● TASK DIRECTIONS
Starting at the line that contains "UA (Union anarchiste) (974, 700)", reproduce every line through the end of the entries below, with no pictures in the copy.

------------------------------

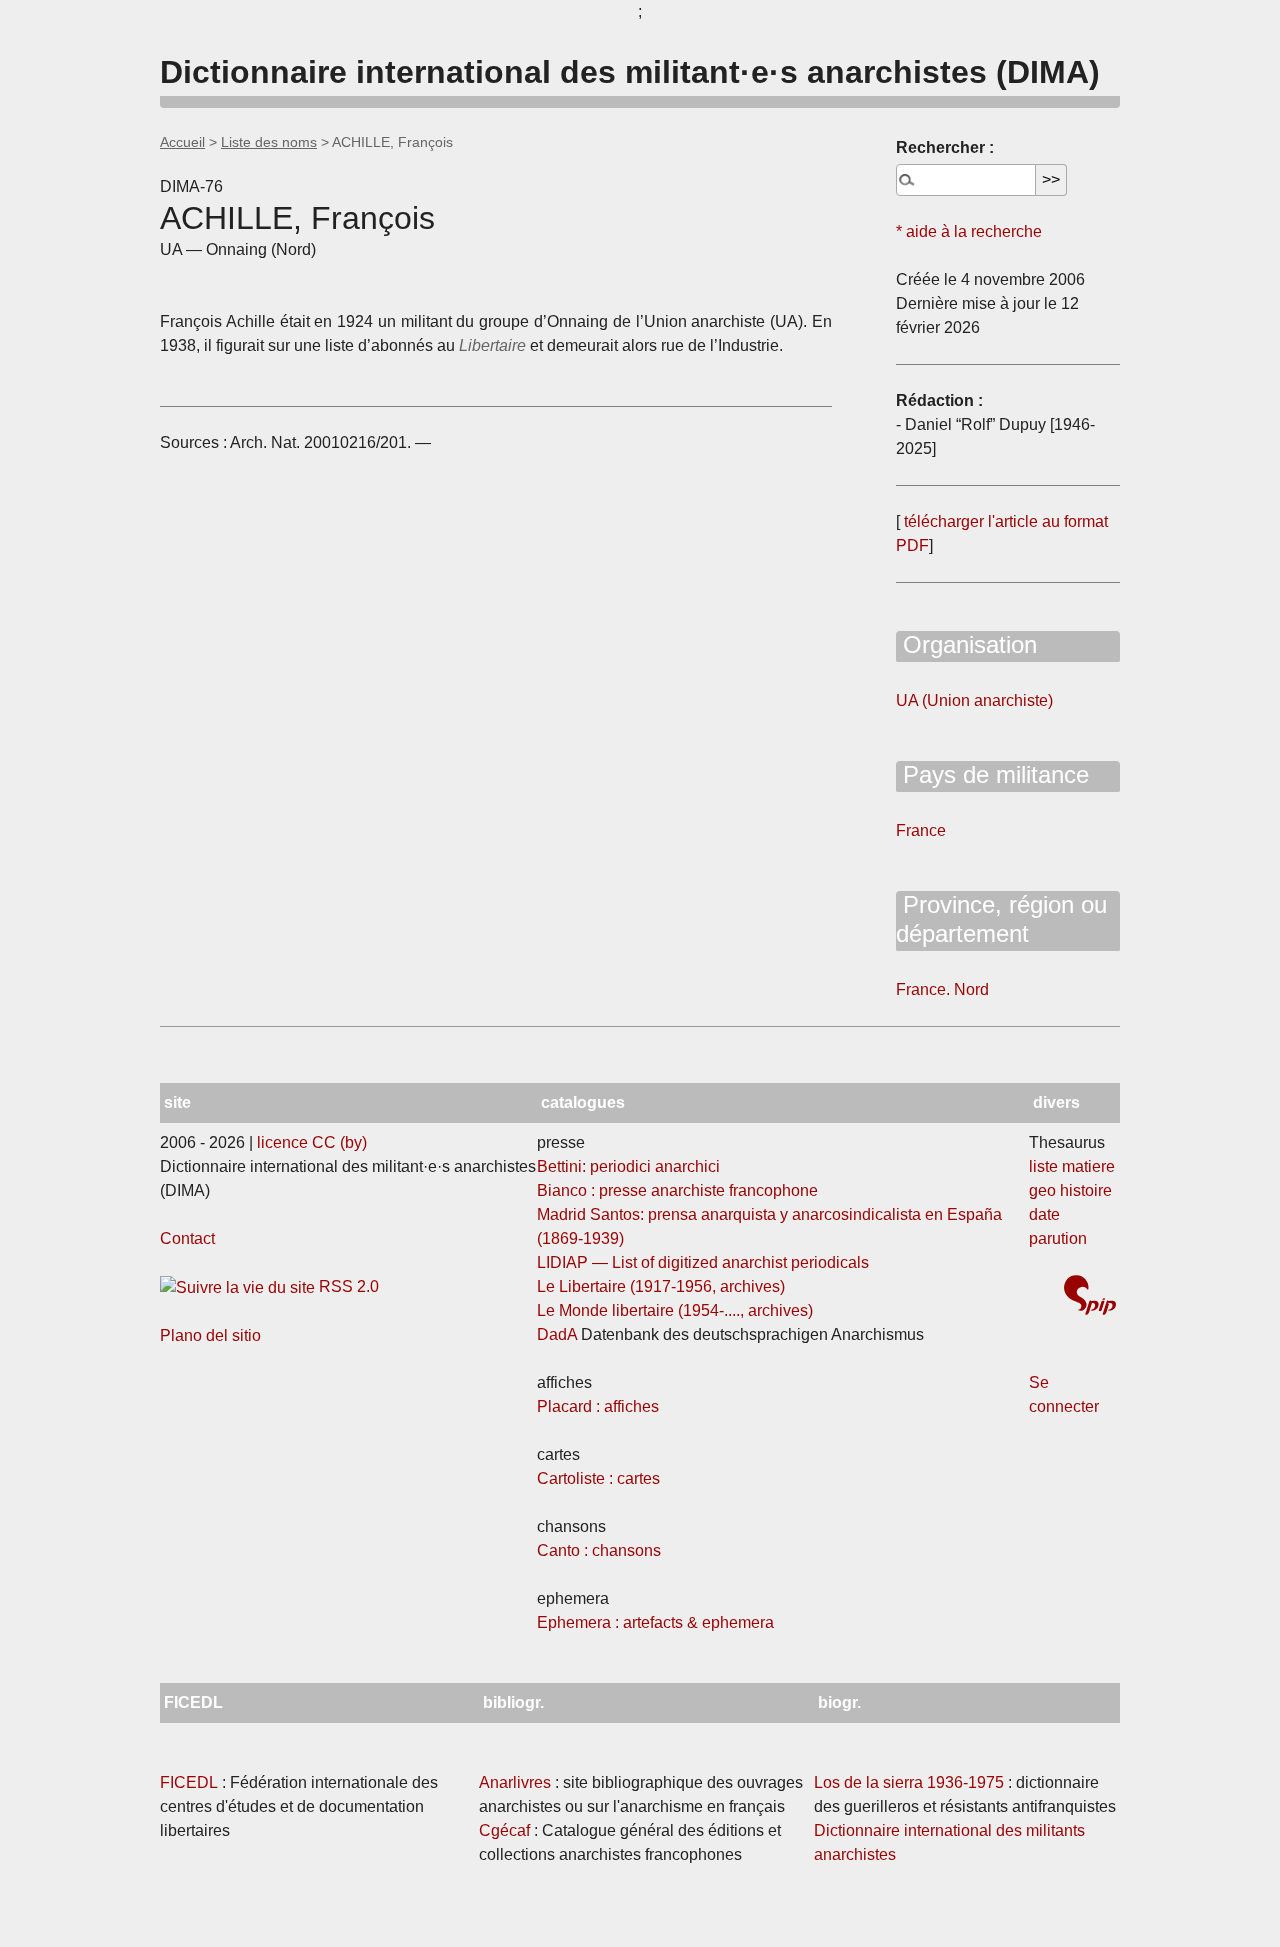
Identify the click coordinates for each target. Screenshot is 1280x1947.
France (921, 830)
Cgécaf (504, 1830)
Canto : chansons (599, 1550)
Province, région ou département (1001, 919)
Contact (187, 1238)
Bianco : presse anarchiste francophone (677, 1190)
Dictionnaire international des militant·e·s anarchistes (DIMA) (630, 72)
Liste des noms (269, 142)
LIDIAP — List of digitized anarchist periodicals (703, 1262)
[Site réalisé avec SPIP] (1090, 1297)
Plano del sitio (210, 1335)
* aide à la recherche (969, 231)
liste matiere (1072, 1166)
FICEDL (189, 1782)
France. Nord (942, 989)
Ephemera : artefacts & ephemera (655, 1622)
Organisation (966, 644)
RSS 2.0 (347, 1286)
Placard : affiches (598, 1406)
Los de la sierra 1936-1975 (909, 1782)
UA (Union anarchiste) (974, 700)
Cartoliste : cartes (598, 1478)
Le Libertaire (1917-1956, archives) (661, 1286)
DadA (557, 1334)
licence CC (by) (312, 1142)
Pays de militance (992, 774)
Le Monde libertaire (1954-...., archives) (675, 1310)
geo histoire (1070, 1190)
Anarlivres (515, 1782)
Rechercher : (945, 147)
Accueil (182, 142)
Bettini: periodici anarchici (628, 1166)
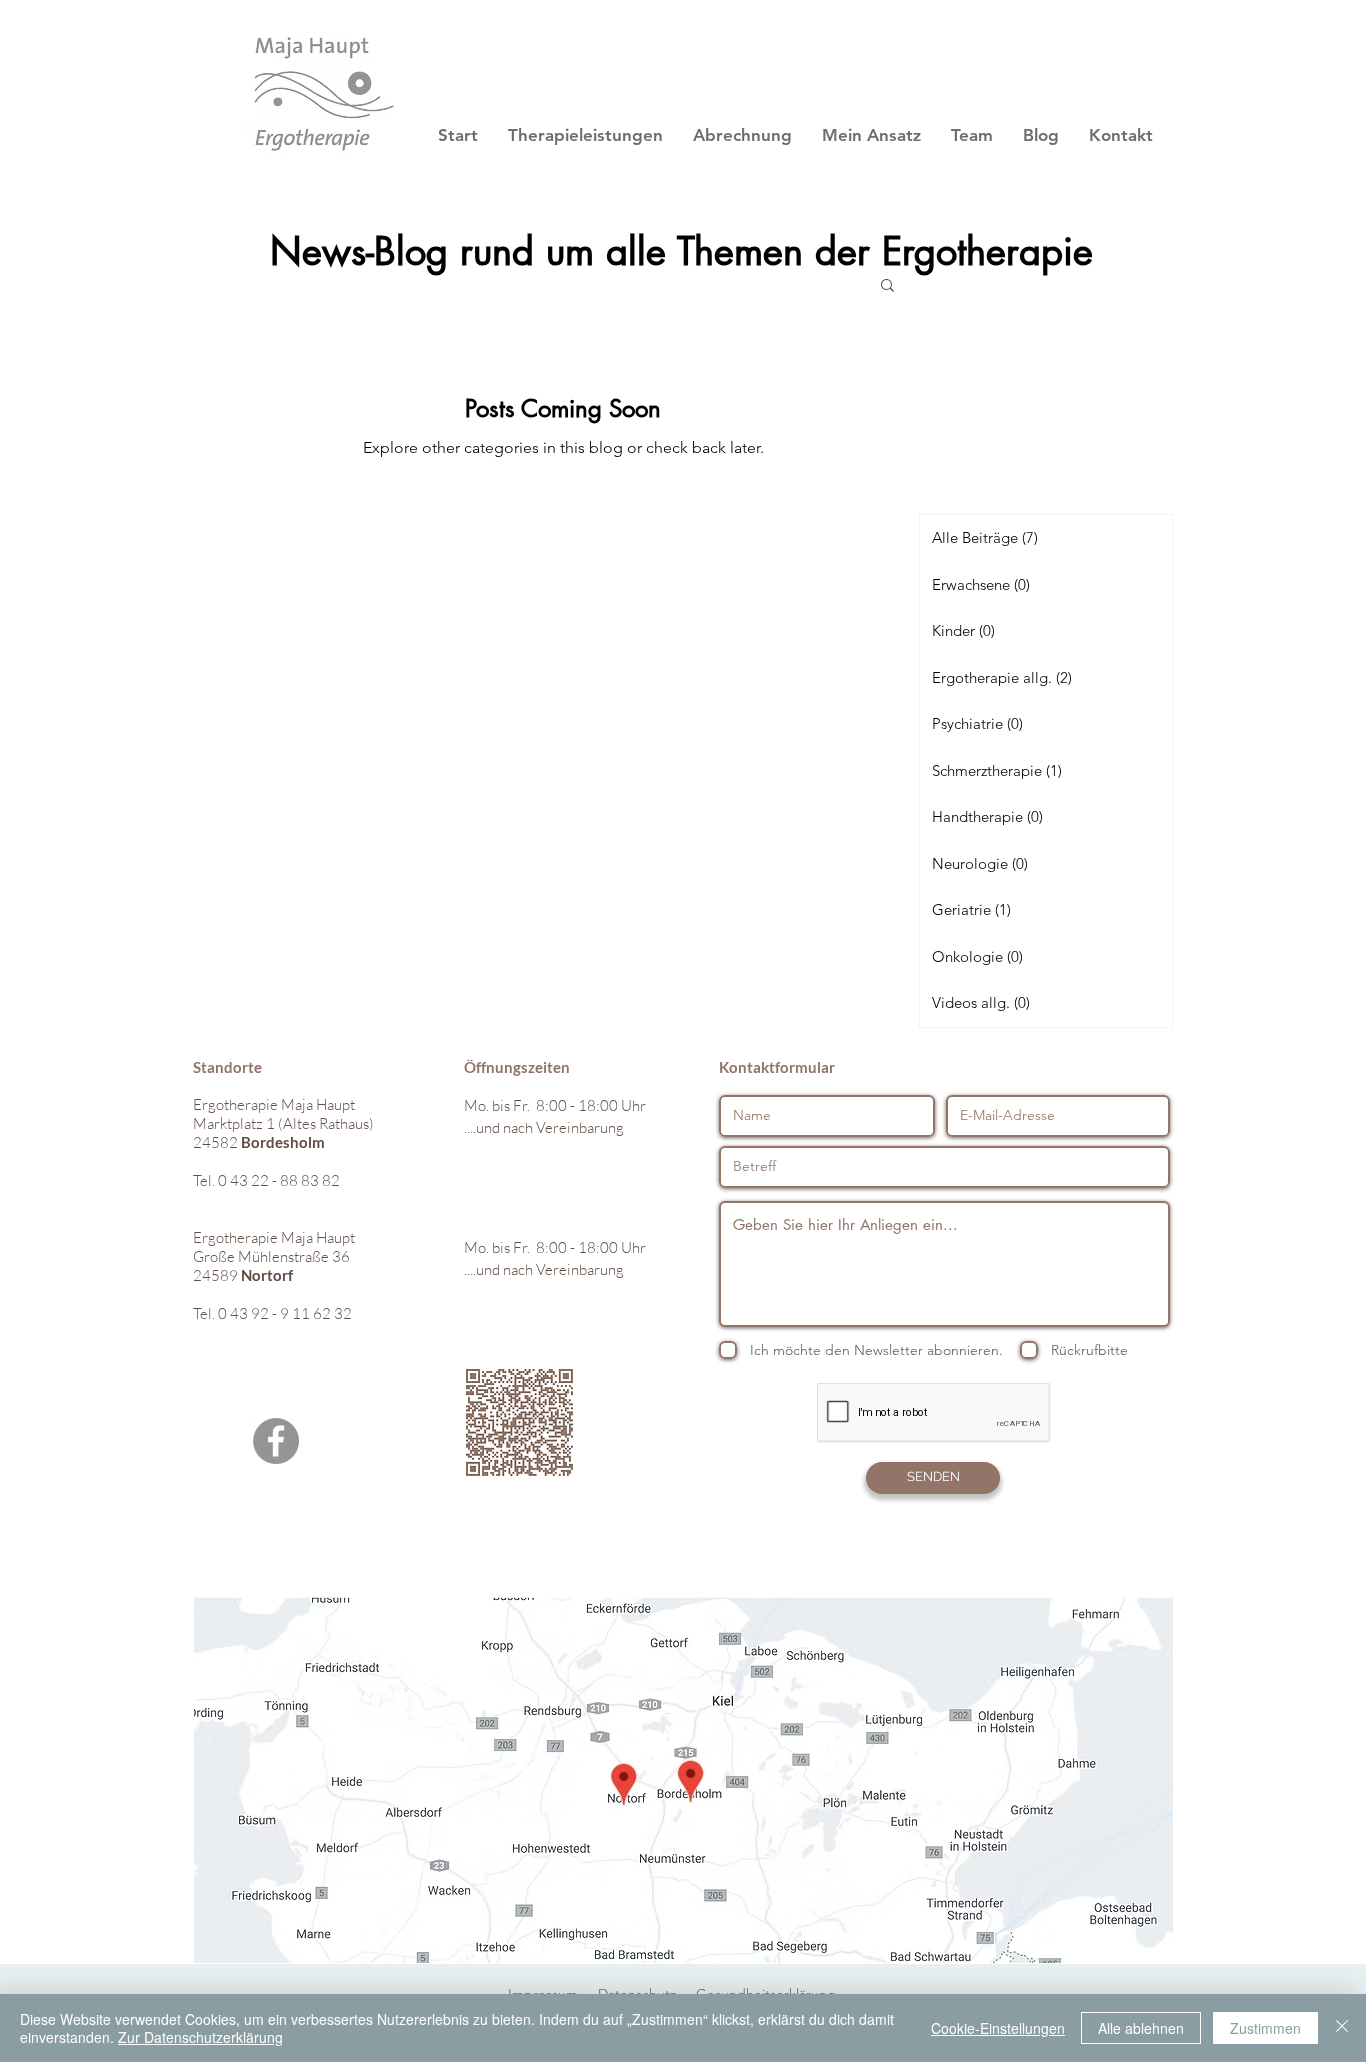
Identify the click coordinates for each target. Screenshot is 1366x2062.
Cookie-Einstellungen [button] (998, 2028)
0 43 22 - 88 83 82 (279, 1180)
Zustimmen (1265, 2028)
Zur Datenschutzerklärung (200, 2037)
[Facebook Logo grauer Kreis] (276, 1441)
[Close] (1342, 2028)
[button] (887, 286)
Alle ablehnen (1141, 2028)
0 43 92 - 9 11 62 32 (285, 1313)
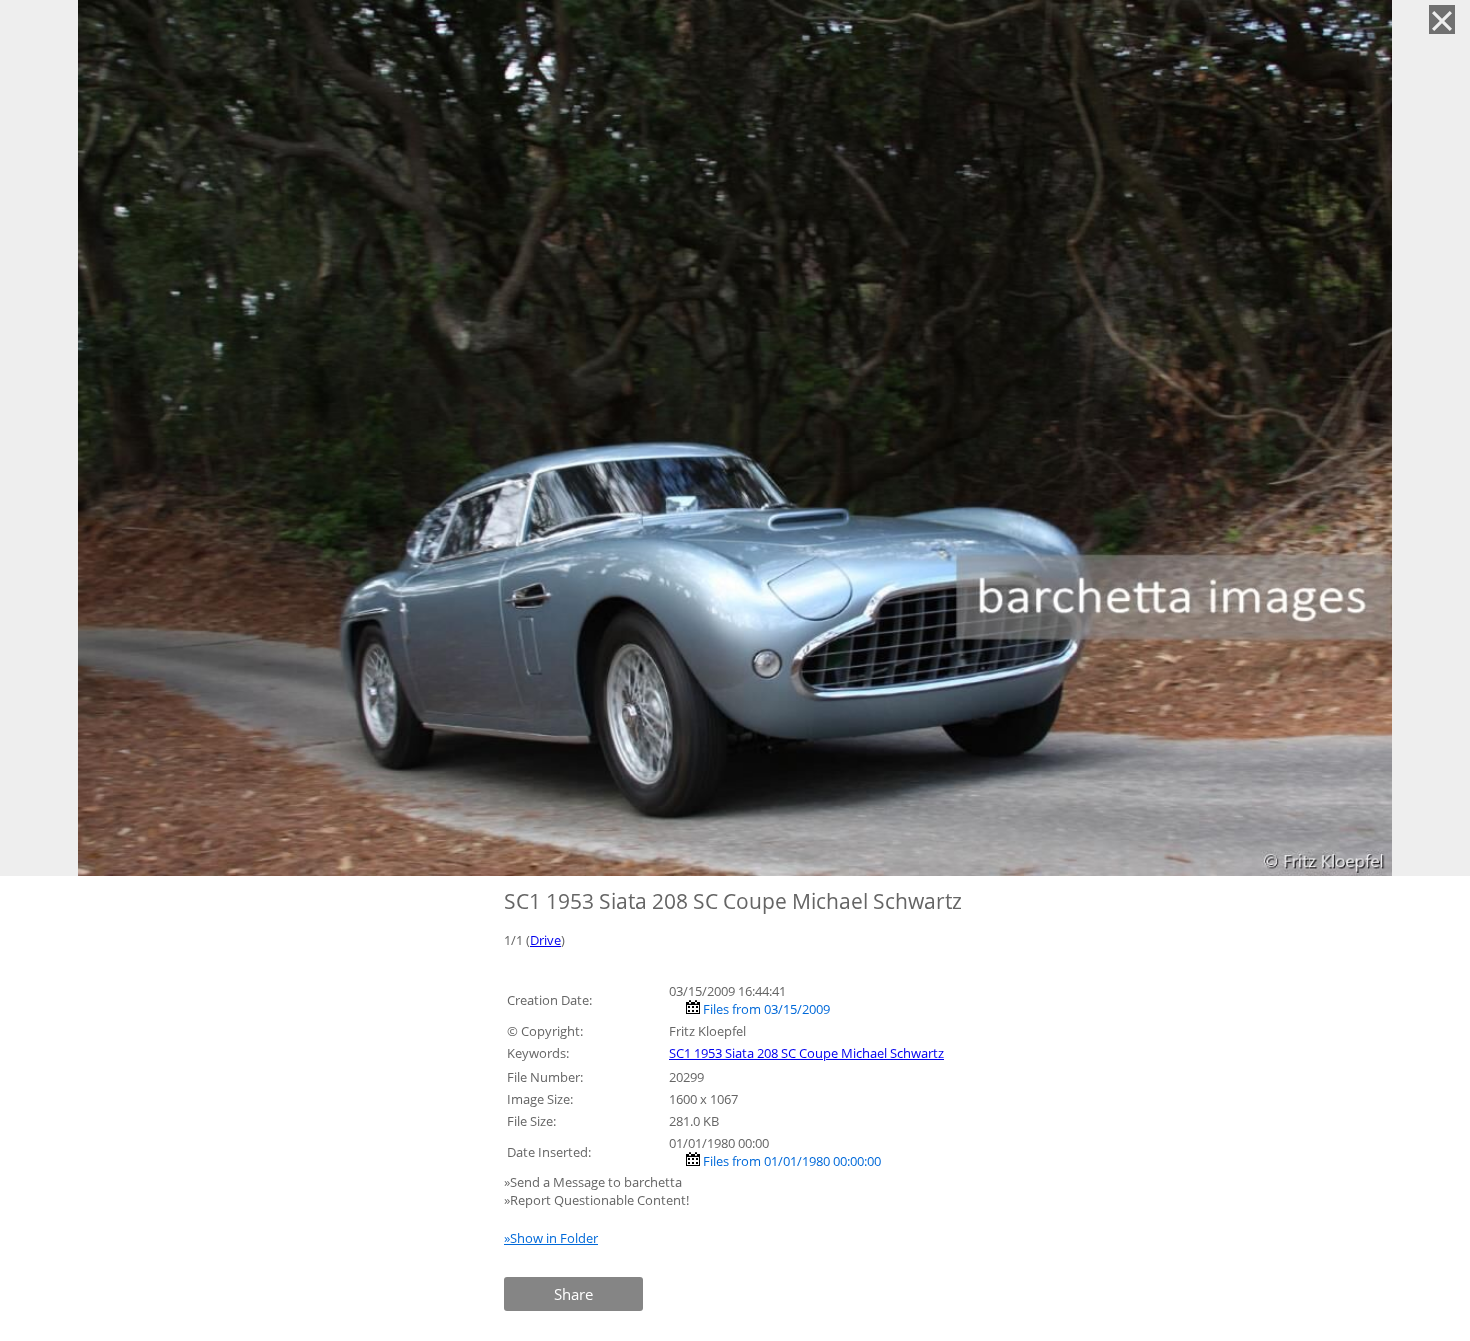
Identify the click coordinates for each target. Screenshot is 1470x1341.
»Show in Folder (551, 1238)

------------------------------

● WRITTEN RESPONSE
UA (Union anarchiste) (974, 700)
Cartoliste : cartes (598, 1478)
Le Libertaire (1917-1956, archives) (661, 1286)
DadA (557, 1334)
licence CC (by) (312, 1142)
Pays de militance (992, 774)
Le Monde libertaire (1954-...., archives) (675, 1310)
geo histoire (1070, 1190)
Anarlivres (515, 1782)
Rechercher : (945, 147)
Accueil (182, 142)
Bettini: periodici anarchici (628, 1166)
Identify the click coordinates for each target. Screenshot is 1366x2062.
Cookie-Einstellungen [button] (998, 2028)
0 43 22 - 88 83 82 (279, 1180)
Zustimmen (1265, 2028)
Zur Datenschutzerklärung (200, 2037)
[Facebook Logo grauer Kreis] (276, 1441)
[Close] (1342, 2028)
[button] (887, 286)
Alle ablehnen (1141, 2028)
0 43 92 - 9 11 62 32 (285, 1313)
Identify the click coordinates for each target. Screenshot is 1470x1341.
»Show in Folder (551, 1238)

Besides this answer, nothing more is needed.